Bender spurns further training from Leela, and proceeds to win several fights, but eventually, his popularity wanes, and he is told that he can either take a dive in his new role as 'The Gender Bender', or be killed by his giant opponent, Destructor. Bender asks Leela for help, but she initially refuses. When she discovers that Destructor is being trained by Arcturan kung-fu Master Fnog, she changes her mind. The misogynist Fnog had ruined Leela's dream of competing in the Arcturan Kung-fu junior championships years ago, and Leela still holds a grudge.

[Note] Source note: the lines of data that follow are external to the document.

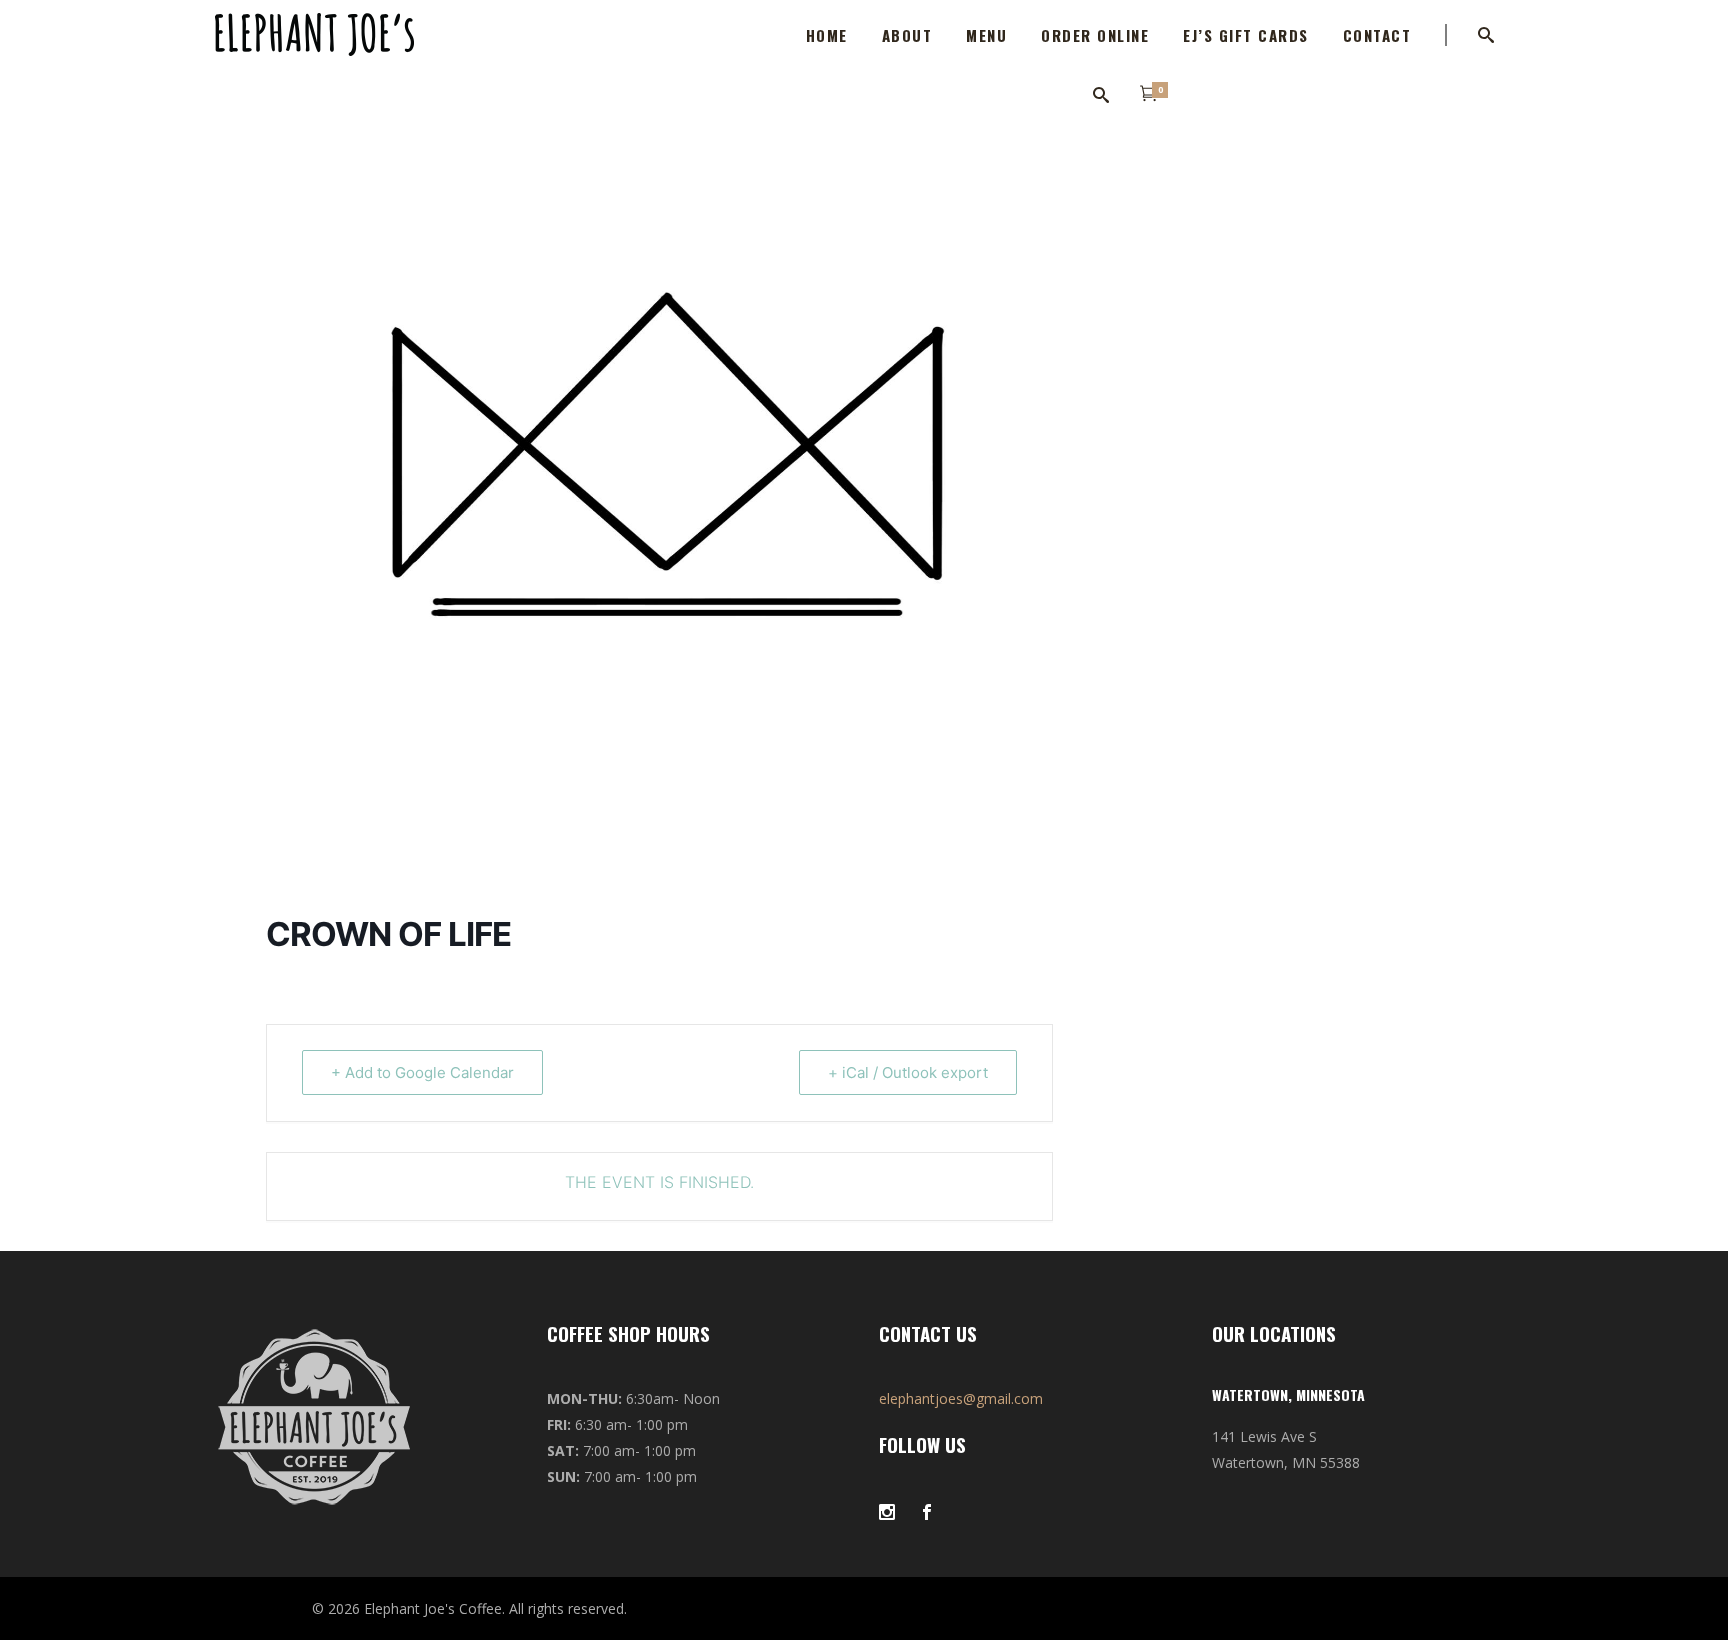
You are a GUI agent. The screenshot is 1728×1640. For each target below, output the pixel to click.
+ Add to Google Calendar (422, 1072)
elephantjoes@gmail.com (961, 1398)
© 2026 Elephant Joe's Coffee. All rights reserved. (469, 1608)
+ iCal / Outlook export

Bender tries to fight Destructor but takes a merciless beating in the ring. He begs Fry to throw in the towel but sees that Fry now has a Brain Slug on his head. Meanwhile, Leela discovers that Destructor is being controlled remotely (using motion capture and virtual reality) by Fnog, hidden beneath the ring. They proceed to fight, but just as Fnog is winning, Leela grabs his fist and forces it into the floor; when Destructor copies this move, his fist smashes through the canvas and knocks Fnog out. Destructor collapses on top of Bender, pinning him and winning the match. The flattened Bender receives a Bed Bath & Beyond discount card, and Fry and Leela roll him up and carry him home. Fry's Brain Slug is found on the arena floor, having starved to death.

==Production==
According to the DVD commentary, Hermes was supposed to have the brain slug for the rest of the season. However, this idea was scrapped because everybody "just sort of forgot about it".

==Cultural references==
When Fry, Bender, and Leela are riffing through the newsreel, they are ironically shushed by Crow T. Robot and Tom Servo from Mystery Science Theater 3000. The film's opening sequence is an homage to Maurice Binder's iconic James Bond gun barrel sequence.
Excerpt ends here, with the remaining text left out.